» Task material:
══════════════════════════════
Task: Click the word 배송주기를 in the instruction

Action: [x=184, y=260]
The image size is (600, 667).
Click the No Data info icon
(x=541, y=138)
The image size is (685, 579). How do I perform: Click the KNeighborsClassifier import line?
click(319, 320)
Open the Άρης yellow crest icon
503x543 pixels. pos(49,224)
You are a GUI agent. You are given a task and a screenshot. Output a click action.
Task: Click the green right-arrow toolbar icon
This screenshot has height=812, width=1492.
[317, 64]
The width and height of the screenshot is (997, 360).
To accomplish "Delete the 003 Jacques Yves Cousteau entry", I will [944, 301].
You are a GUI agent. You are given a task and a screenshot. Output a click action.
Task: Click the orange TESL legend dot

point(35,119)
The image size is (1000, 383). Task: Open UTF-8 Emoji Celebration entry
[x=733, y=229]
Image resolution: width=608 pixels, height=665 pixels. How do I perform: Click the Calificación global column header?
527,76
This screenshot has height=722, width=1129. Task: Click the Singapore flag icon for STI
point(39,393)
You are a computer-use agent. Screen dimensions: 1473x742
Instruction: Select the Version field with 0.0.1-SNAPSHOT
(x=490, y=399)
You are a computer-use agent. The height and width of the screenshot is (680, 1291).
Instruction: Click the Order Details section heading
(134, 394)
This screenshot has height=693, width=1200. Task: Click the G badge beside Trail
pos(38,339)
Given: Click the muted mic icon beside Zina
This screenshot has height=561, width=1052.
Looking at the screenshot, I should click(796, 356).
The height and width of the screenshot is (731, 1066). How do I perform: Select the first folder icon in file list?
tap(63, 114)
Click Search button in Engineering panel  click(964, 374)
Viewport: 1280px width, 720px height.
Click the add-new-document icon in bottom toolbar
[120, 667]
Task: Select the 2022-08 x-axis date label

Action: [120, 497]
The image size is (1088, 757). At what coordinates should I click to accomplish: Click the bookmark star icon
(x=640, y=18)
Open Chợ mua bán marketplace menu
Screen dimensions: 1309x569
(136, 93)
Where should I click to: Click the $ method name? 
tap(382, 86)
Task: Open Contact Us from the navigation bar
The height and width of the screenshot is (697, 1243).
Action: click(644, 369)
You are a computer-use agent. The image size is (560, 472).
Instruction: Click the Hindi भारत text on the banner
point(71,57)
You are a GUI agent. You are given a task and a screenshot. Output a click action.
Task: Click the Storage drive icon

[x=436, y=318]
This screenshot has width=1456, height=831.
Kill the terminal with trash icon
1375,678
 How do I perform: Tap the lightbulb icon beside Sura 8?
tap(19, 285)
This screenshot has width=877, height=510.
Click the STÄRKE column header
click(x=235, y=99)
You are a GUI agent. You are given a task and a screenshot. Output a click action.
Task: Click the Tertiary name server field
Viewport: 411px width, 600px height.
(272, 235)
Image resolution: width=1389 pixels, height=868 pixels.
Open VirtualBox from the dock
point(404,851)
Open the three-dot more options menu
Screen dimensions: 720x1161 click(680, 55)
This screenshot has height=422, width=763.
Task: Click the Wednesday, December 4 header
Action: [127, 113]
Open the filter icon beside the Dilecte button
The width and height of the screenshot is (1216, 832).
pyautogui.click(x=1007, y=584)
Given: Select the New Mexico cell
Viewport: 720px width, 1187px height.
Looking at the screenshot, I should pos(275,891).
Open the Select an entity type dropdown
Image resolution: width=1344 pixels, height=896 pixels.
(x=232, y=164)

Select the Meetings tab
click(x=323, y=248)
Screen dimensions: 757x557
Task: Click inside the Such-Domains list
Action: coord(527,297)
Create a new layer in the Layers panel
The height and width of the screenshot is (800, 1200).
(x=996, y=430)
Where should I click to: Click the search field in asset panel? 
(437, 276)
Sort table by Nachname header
══════════════════════════════
» What to produce: Output the listing above in full. Every line must match.

» Worked solution:
Task: Click the word 배송주기를 in the instruction

Action: [x=184, y=260]
The image size is (600, 667).
Click the No Data info icon
(x=541, y=138)
The image size is (685, 579). How do I perform: Click the KNeighborsClassifier import line?
click(319, 320)
Open the Άρης yellow crest icon
503x543 pixels. pos(49,224)
You are a GUI agent. You are given a task and a screenshot. Output a click action.
Task: Click the green right-arrow toolbar icon
This screenshot has height=812, width=1492.
[317, 64]
The width and height of the screenshot is (997, 360).
To accomplish "Delete the 003 Jacques Yves Cousteau entry", I will [944, 301].
You are a GUI agent. You are given a task and a screenshot. Output a click action.
Task: Click the orange TESL legend dot

point(35,119)
The image size is (1000, 383). Task: Open UTF-8 Emoji Celebration entry
[x=733, y=229]
Image resolution: width=608 pixels, height=665 pixels. How do I perform: Click the Calificación global column header?
527,76
This screenshot has height=722, width=1129. Task: Click the Singapore flag icon for STI
point(39,393)
You are a computer-use agent. Screen dimensions: 1473x742
Instruction: Select the Version field with 0.0.1-SNAPSHOT
(x=490, y=399)
You are a computer-use agent. The height and width of the screenshot is (680, 1291).
Instruction: Click the Order Details section heading
(134, 394)
This screenshot has height=693, width=1200. Task: Click the G badge beside Trail
pos(38,339)
Given: Click the muted mic icon beside Zina
This screenshot has height=561, width=1052.
Looking at the screenshot, I should click(796, 356).
The height and width of the screenshot is (731, 1066). How do I perform: Select the first folder icon in file list?
tap(63, 114)
Click Search button in Engineering panel  click(964, 374)
Viewport: 1280px width, 720px height.
Click the add-new-document icon in bottom toolbar
[120, 667]
Task: Select the 2022-08 x-axis date label

Action: [120, 497]
The image size is (1088, 757). At what coordinates should I click to accomplish: Click the bookmark star icon
(x=640, y=18)
Open Chợ mua bán marketplace menu
Screen dimensions: 1309x569
(136, 93)
Where should I click to: Click the $ method name? 
tap(382, 86)
Task: Open Contact Us from the navigation bar
The height and width of the screenshot is (697, 1243).
Action: click(644, 369)
You are a computer-use agent. The image size is (560, 472).
Instruction: Click the Hindi भारत text on the banner
point(71,57)
You are a GUI agent. You are given a task and a screenshot. Output a click action.
Task: Click the Storage drive icon

[x=436, y=318]
This screenshot has width=1456, height=831.
Kill the terminal with trash icon
1375,678
 How do I perform: Tap the lightbulb icon beside Sura 8?
tap(19, 285)
This screenshot has width=877, height=510.
Click the STÄRKE column header
click(x=235, y=99)
You are a GUI agent. You are given a task and a screenshot. Output a click action.
Task: Click the Tertiary name server field
Viewport: 411px width, 600px height.
(272, 235)
Image resolution: width=1389 pixels, height=868 pixels.
Open VirtualBox from the dock
point(404,851)
Open the three-dot more options menu
Screen dimensions: 720x1161 click(680, 55)
This screenshot has height=422, width=763.
Task: Click the Wednesday, December 4 header
Action: [127, 113]
Open the filter icon beside the Dilecte button
The width and height of the screenshot is (1216, 832).
pyautogui.click(x=1007, y=584)
Given: Select the New Mexico cell
Viewport: 720px width, 1187px height.
Looking at the screenshot, I should pos(275,891).
Open the Select an entity type dropdown
Image resolution: width=1344 pixels, height=896 pixels.
(x=232, y=164)

Select the Meetings tab
click(x=323, y=248)
Screen dimensions: 757x557
Task: Click inside the Such-Domains list
Action: coord(527,297)
Create a new layer in the Layers panel
The height and width of the screenshot is (800, 1200).
(x=996, y=430)
Where should I click to: Click the search field in asset panel? 
(437, 276)
Sort table by Nachname header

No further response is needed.